I believe in the person I'm embodying
To my 1-day-old self: I’m so sorry that he isn’t here for you, but I promise you that you’ll be okay, with or without him.
To my 10-year-old self: Life won’t always feel like this.
To my 14-year-old self: It may be hard to believe, but you won’t always feel alone in the world.
To my 15-year-old self: There will be a time where you won’t need to self-harm because there’s nothing to escape from anymore.
To my 16-year-old self: I promise you that you will be glad you survived.
To my 18-year-old self: He is wrong. You aren’t crazy, delusional or unlovable. You are so beautiful, worthy and loved, no matter what he is telling you.
To my 23-year-old self: I know life hasn’t been easy for you. I know you want to give up. I know you’re exhausted with life. I know the thought of another day is terrifying, but you won’t believe where you will end up… it will all be worth it.

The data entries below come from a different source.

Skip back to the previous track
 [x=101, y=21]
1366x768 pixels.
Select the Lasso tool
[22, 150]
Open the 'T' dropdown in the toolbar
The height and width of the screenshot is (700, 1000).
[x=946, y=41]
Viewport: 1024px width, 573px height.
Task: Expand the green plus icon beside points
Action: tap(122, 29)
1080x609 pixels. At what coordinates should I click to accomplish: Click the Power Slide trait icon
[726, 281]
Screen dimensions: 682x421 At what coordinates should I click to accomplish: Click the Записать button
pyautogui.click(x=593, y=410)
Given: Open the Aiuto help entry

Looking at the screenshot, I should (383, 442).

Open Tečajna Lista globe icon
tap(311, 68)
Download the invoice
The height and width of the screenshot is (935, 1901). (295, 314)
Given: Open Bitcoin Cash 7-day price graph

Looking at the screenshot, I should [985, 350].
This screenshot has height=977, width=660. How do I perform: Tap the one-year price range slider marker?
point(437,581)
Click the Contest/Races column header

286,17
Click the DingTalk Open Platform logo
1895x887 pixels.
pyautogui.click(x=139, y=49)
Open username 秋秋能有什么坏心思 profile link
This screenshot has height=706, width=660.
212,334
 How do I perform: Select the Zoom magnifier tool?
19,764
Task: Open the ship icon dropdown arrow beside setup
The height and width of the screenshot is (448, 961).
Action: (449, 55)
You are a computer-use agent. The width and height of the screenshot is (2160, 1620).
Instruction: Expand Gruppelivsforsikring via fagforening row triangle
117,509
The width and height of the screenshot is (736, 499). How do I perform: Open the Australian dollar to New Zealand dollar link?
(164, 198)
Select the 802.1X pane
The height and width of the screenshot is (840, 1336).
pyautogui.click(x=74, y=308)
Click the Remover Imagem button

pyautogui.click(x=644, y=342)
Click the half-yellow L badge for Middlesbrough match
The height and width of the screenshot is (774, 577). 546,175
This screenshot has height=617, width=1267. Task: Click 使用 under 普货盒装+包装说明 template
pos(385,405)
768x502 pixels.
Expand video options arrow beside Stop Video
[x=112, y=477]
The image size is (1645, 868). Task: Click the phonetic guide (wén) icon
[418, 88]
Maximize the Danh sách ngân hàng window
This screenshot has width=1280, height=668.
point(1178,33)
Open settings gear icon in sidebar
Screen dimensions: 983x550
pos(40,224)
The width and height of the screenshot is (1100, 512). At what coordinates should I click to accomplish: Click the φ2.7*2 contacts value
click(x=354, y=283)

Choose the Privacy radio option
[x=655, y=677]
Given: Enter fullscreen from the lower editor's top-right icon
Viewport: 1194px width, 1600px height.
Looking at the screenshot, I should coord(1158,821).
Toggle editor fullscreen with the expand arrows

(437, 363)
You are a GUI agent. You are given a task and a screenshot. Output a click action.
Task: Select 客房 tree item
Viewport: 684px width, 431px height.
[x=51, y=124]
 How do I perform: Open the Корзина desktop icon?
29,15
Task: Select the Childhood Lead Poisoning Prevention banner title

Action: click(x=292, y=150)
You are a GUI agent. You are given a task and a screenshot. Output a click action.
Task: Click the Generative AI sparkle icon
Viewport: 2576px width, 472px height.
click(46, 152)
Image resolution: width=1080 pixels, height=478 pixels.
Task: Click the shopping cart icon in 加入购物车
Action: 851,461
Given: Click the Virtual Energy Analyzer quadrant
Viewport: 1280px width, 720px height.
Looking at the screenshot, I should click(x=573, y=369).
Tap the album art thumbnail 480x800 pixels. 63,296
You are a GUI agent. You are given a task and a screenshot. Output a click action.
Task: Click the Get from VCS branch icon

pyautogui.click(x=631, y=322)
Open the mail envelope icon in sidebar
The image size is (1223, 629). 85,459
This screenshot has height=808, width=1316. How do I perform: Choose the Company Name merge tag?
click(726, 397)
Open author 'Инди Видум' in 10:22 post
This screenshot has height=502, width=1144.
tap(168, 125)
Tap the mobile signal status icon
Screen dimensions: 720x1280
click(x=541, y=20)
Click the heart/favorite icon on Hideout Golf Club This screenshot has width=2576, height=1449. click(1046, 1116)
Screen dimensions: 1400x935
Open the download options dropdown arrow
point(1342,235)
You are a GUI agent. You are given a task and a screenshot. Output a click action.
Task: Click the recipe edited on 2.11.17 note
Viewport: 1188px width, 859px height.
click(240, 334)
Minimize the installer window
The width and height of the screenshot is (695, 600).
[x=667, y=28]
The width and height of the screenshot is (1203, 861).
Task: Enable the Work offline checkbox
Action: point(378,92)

To my 28-year-old self today: I am so fucking proud of you. For surviving. For pushing through. For still being here. For creating a life beyond your imagination. You could have so easily gone the opposite way and honestly, I know some days that would have been easier. It would have been easier to give up but you didn’t. You stood up, you fought and you created a life that you could have never expected. I’m proud of you and I love you.